_WHAT YOU SHOULD DO_
Starting at the line that contains "Task: Click the compose mail pencil icon" and ending at the final line of the entries below, write out each line exactly as it appears, but omit the pictures.
START INFORMATION PROVIDED
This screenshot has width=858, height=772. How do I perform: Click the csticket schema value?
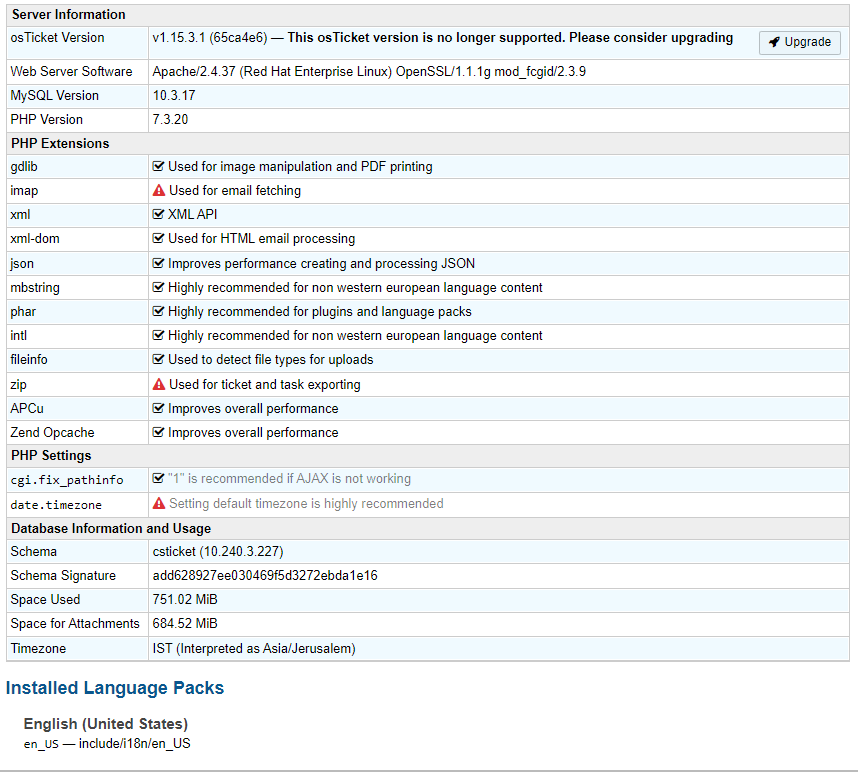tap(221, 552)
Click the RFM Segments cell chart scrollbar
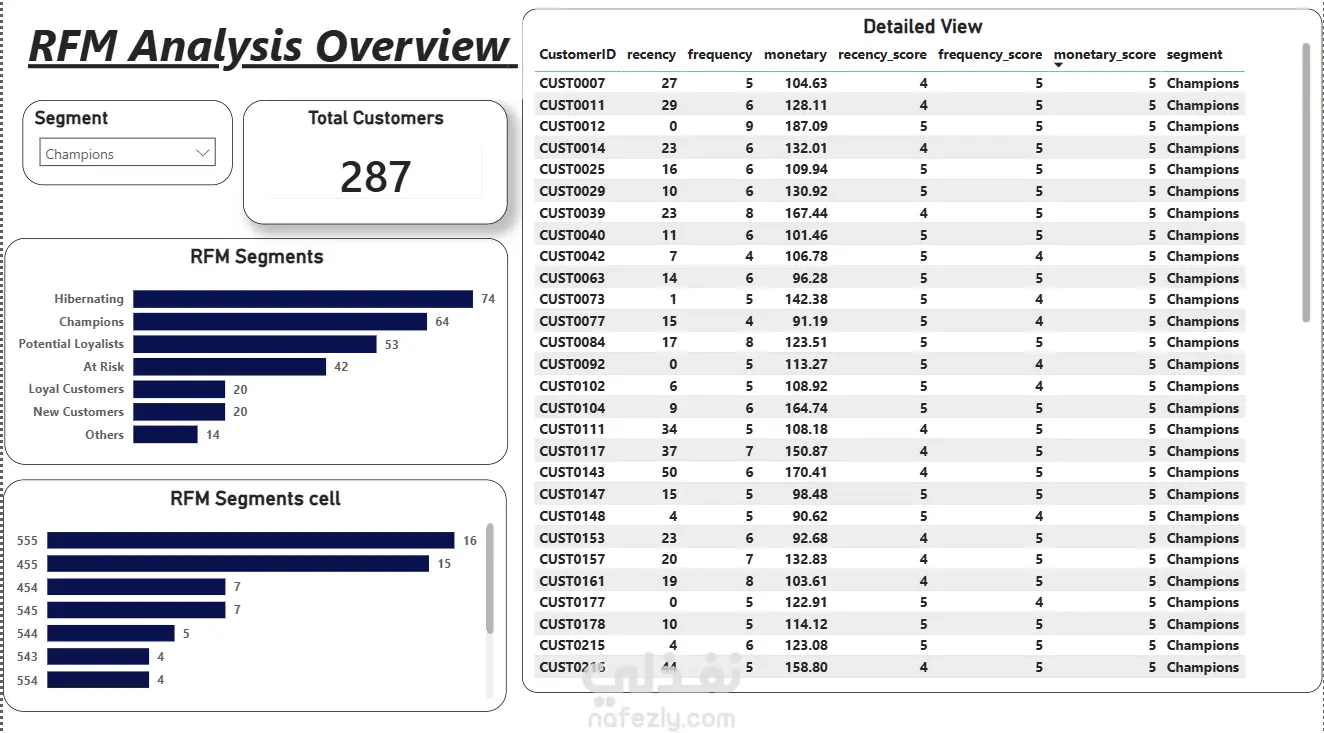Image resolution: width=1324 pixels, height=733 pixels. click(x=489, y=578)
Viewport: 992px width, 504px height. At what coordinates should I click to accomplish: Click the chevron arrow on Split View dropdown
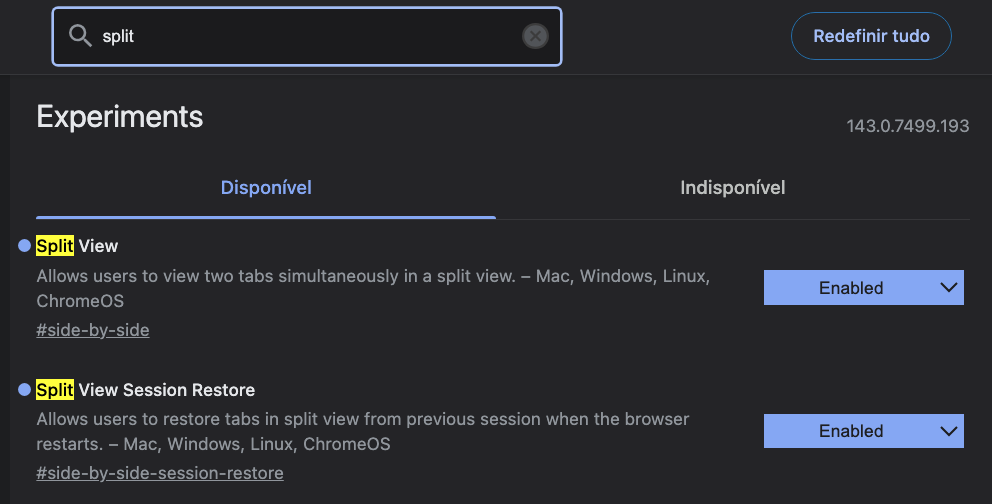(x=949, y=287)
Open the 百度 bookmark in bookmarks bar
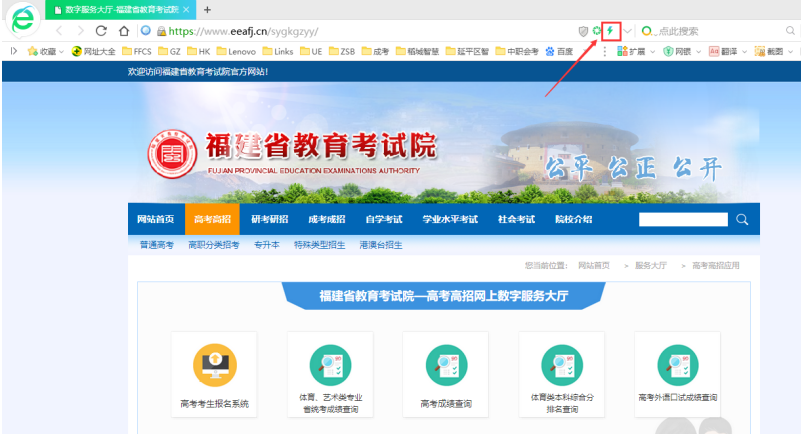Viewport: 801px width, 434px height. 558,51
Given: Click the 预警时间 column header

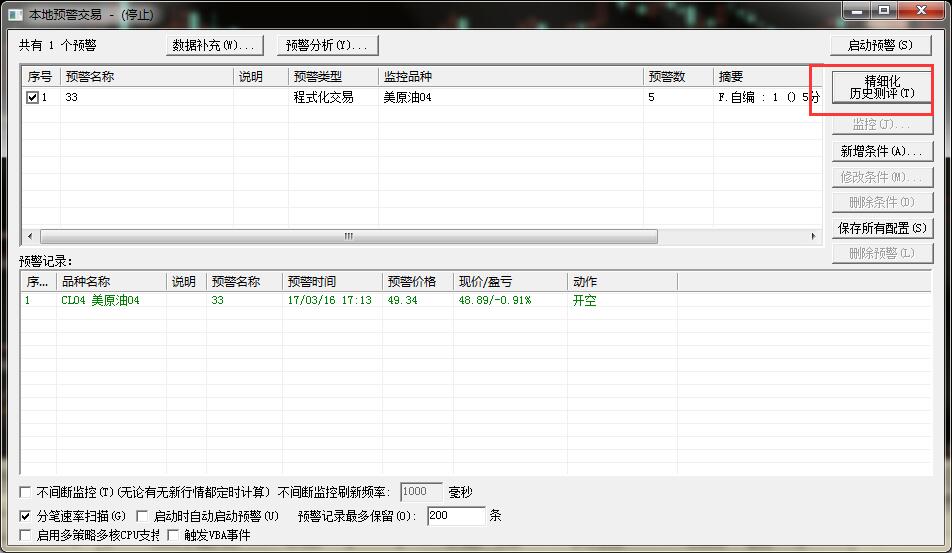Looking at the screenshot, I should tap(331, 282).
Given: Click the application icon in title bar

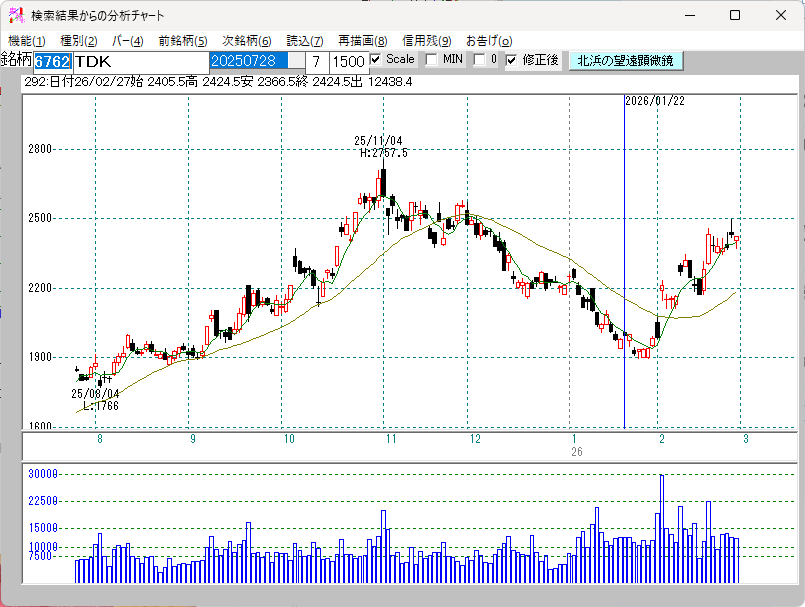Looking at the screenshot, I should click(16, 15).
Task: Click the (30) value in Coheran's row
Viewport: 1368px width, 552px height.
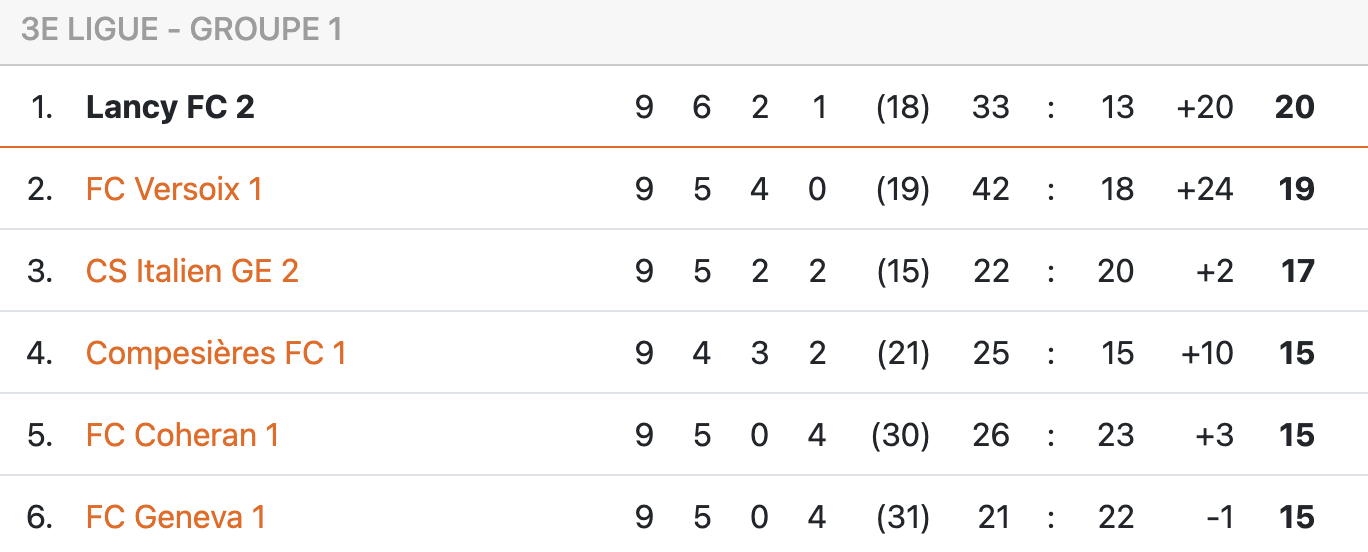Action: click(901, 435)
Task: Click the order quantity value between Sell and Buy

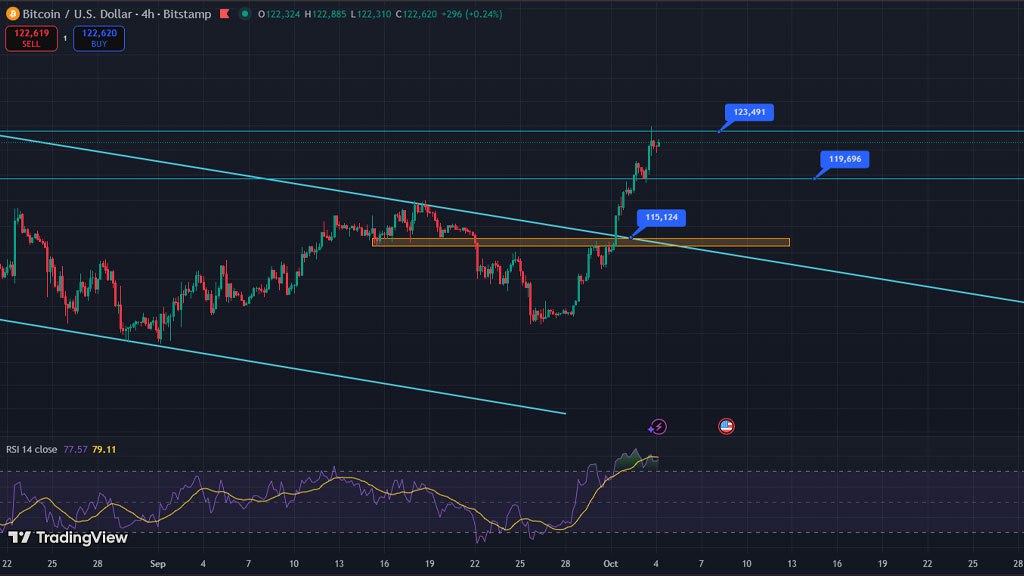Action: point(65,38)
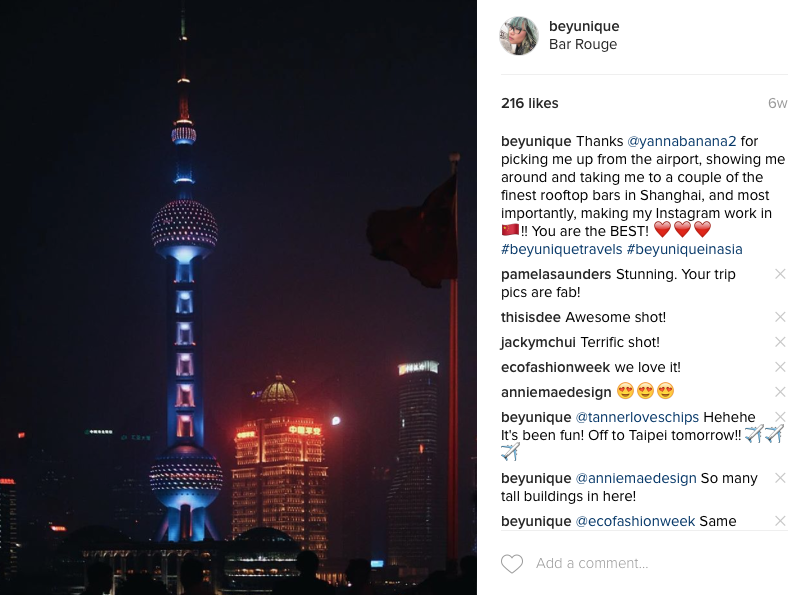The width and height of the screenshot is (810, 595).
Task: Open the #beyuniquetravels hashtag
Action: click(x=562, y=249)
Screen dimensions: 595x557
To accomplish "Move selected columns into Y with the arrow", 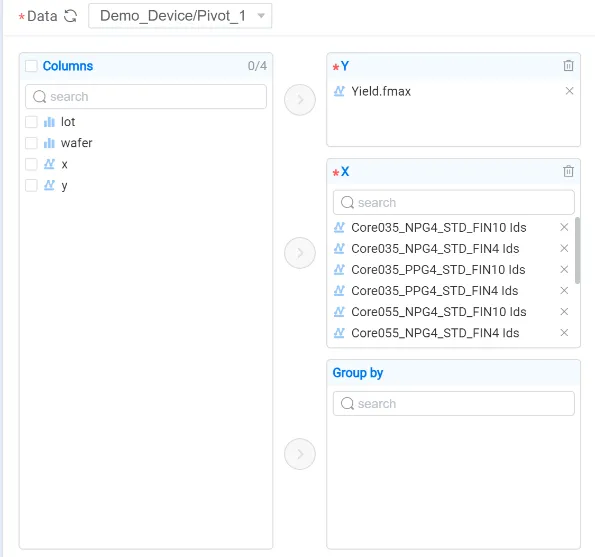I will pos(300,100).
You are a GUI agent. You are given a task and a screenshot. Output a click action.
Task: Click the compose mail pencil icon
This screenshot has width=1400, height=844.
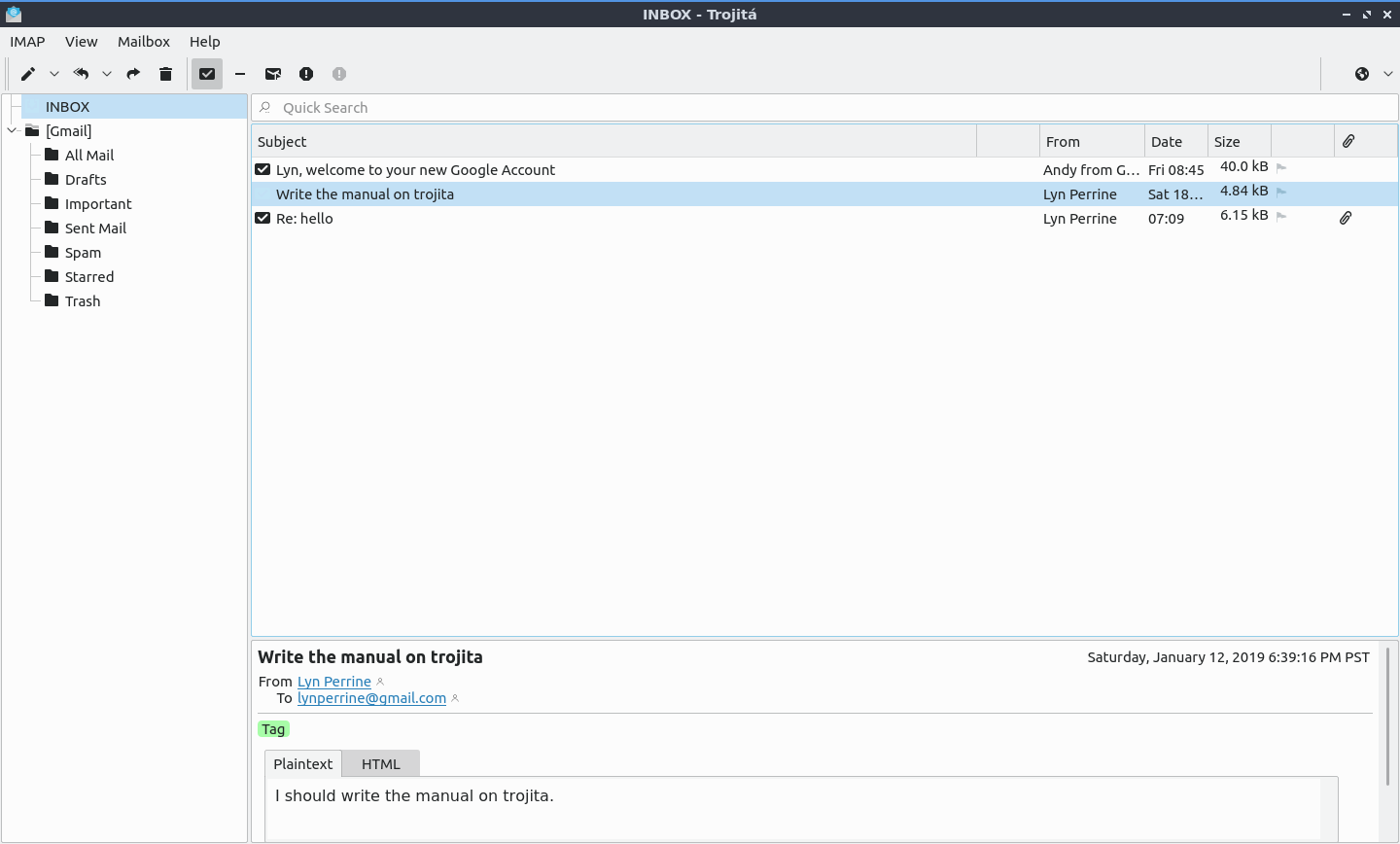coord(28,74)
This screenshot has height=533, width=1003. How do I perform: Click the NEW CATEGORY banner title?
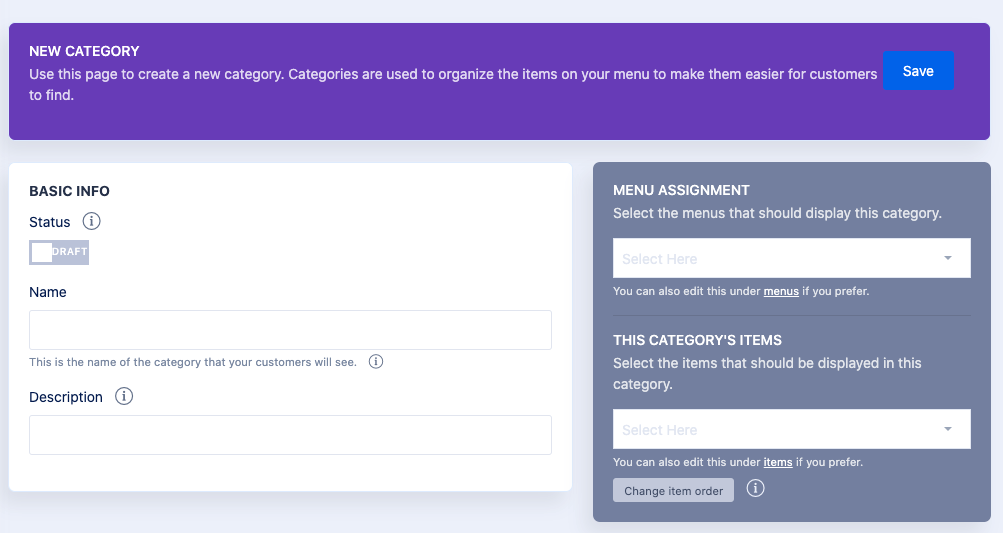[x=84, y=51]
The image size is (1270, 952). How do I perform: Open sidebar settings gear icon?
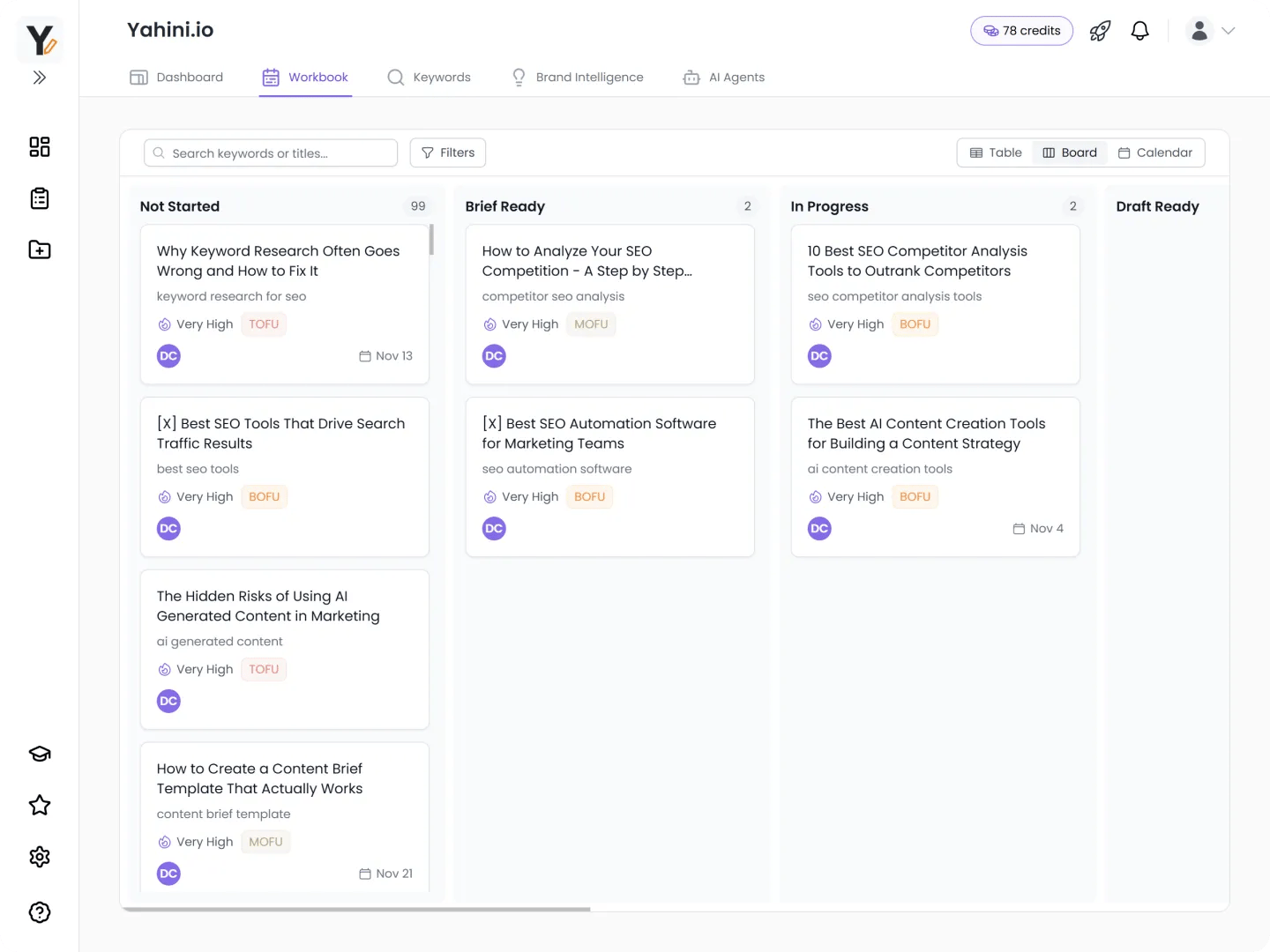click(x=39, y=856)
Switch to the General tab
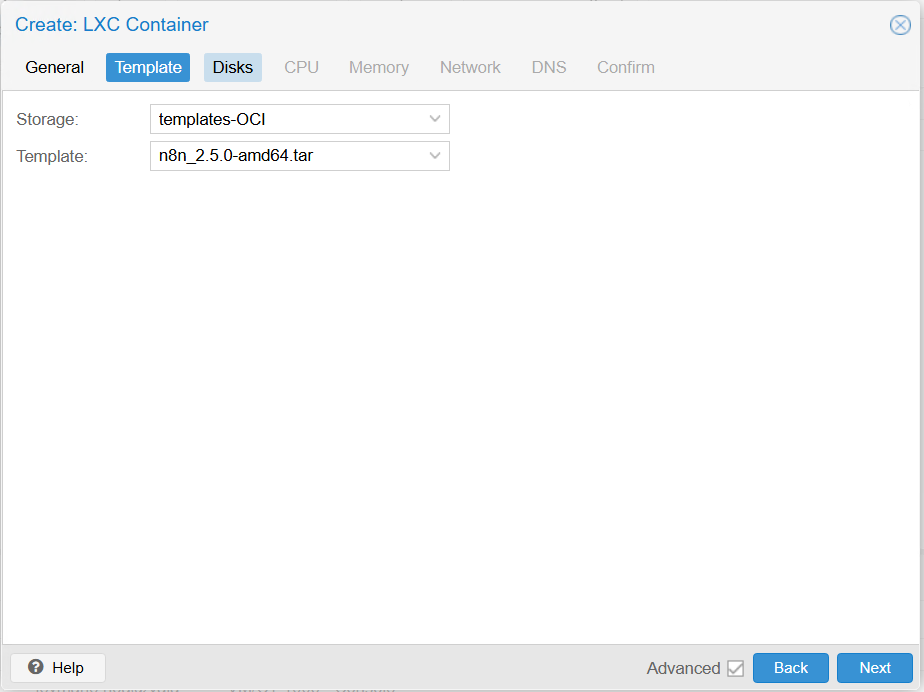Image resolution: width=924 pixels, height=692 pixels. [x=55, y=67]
END INFORMATION PROVIDED
_ANSWER FOR THE TASK_
Task: Click the compose mail pencil icon
This screenshot has width=1400, height=844.
coord(28,74)
This screenshot has height=533, width=1003. How do I perform: Click the NEW CATEGORY banner title?
[x=84, y=51]
The image size is (1270, 952). How do I perform: Open sidebar settings gear icon?
click(x=39, y=856)
Switch to the General tab
Image resolution: width=924 pixels, height=692 pixels. [x=55, y=67]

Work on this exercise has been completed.